### SUPPLIED DATA ###

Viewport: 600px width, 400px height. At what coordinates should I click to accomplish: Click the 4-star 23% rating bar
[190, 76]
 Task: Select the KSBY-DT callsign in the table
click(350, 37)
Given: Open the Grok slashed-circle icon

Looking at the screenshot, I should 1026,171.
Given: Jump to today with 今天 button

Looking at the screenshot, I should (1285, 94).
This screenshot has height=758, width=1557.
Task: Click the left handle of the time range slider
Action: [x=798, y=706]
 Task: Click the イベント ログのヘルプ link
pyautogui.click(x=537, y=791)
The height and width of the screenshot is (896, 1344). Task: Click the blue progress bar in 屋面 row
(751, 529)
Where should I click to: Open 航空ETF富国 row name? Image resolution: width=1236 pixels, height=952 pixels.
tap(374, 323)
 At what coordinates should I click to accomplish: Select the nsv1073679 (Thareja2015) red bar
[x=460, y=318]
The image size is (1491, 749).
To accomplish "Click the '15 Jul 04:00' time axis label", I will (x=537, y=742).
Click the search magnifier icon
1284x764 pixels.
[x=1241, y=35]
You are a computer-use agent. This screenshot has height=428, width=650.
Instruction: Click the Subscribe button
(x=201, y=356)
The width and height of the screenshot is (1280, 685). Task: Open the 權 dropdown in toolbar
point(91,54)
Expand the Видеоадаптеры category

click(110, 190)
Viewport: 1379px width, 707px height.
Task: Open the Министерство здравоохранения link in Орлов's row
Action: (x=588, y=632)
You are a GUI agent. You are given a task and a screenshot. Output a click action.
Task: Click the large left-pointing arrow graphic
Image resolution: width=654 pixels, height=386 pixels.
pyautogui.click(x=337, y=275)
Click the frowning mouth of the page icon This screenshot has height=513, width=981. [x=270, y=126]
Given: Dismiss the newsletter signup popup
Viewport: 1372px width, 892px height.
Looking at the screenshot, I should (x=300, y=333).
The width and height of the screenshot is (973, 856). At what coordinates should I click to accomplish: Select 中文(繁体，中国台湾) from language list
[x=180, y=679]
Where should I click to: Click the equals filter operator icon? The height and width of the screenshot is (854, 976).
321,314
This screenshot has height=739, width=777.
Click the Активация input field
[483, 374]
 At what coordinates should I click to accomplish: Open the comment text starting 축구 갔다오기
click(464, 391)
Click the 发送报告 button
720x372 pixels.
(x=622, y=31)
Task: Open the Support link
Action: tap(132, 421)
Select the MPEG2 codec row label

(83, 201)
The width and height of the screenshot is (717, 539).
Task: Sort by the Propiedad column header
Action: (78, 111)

###

» WHAT IS NEEDED
When you reach this point, go back and write out each record above exactly.

» WRITTEN RESPONSE
Viewport: 600px width, 400px height. At what coordinates should I click to accomplish: Click the 4-star 23% rating bar
[190, 76]
 Task: Select the KSBY-DT callsign in the table
click(350, 37)
Given: Open the Grok slashed-circle icon

Looking at the screenshot, I should 1026,171.
Given: Jump to today with 今天 button

Looking at the screenshot, I should (1285, 94).
This screenshot has height=758, width=1557.
Task: Click the left handle of the time range slider
Action: [x=798, y=706]
 Task: Click the イベント ログのヘルプ link
pyautogui.click(x=537, y=791)
The height and width of the screenshot is (896, 1344). Task: Click the blue progress bar in 屋面 row
(751, 529)
Where should I click to: Open 航空ETF富国 row name? Image resolution: width=1236 pixels, height=952 pixels.
tap(374, 323)
 At what coordinates should I click to accomplish: Select the nsv1073679 (Thareja2015) red bar
[x=460, y=318]
The image size is (1491, 749).
To accomplish "Click the '15 Jul 04:00' time axis label", I will (x=537, y=742).
Click the search magnifier icon
1284x764 pixels.
[x=1241, y=35]
You are a computer-use agent. This screenshot has height=428, width=650.
Instruction: Click the Subscribe button
(x=201, y=356)
The width and height of the screenshot is (1280, 685). Task: Open the 權 dropdown in toolbar
point(91,54)
Expand the Видеоадаптеры category

click(110, 190)
Viewport: 1379px width, 707px height.
Task: Open the Министерство здравоохранения link in Орлов's row
Action: (x=588, y=632)
You are a GUI agent. You are given a task and a screenshot. Output a click action.
Task: Click the large left-pointing arrow graphic
Image resolution: width=654 pixels, height=386 pixels.
pyautogui.click(x=337, y=275)
Click the frowning mouth of the page icon This screenshot has height=513, width=981. [x=270, y=126]
Given: Dismiss the newsletter signup popup
Viewport: 1372px width, 892px height.
Looking at the screenshot, I should (x=300, y=333).
The width and height of the screenshot is (973, 856). At what coordinates should I click to accomplish: Select 中文(繁体，中国台湾) from language list
[x=180, y=679]
Where should I click to: Click the equals filter operator icon? The height and width of the screenshot is (854, 976).
321,314
This screenshot has height=739, width=777.
Click the Активация input field
[483, 374]
 At what coordinates should I click to accomplish: Open the comment text starting 축구 갔다오기
click(464, 391)
Click the 发送报告 button
720x372 pixels.
(x=622, y=31)
Task: Open the Support link
Action: tap(132, 421)
Select the MPEG2 codec row label

(83, 201)
The width and height of the screenshot is (717, 539).
Task: Sort by the Propiedad column header
Action: (78, 111)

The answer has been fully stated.